**Data for this task:**
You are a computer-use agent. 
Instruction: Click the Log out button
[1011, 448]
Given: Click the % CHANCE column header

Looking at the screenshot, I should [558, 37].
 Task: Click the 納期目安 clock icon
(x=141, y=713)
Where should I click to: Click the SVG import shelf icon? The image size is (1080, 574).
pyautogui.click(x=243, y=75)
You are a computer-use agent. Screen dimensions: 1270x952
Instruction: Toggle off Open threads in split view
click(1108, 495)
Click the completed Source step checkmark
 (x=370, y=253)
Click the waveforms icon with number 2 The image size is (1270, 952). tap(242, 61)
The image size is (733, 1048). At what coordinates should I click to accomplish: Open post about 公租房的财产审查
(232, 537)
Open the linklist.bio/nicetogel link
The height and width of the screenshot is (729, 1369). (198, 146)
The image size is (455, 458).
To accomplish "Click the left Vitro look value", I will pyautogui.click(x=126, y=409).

**Set exercise:** Rewrite all of the records above with "Instruction" renamed to "Directive" wherever it occurs, leaving every other character as it stands.

**Correct answer:**
You are a computer-use agent. 
Directive: Click the Log out button
[1011, 448]
Given: Click the % CHANCE column header

Looking at the screenshot, I should [558, 37].
 Task: Click the 納期目安 clock icon
(x=141, y=713)
Where should I click to: Click the SVG import shelf icon? The image size is (1080, 574).
pyautogui.click(x=243, y=75)
You are a computer-use agent. Screen dimensions: 1270x952
Directive: Toggle off Open threads in split view
click(1108, 495)
Click the completed Source step checkmark
 (x=370, y=253)
Click the waveforms icon with number 2 The image size is (1270, 952). tap(242, 61)
The image size is (733, 1048). At what coordinates should I click to accomplish: Open post about 公租房的财产审查
(232, 537)
Open the linklist.bio/nicetogel link
The height and width of the screenshot is (729, 1369). (198, 146)
The image size is (455, 458).
To accomplish "Click the left Vitro look value", I will pyautogui.click(x=126, y=409).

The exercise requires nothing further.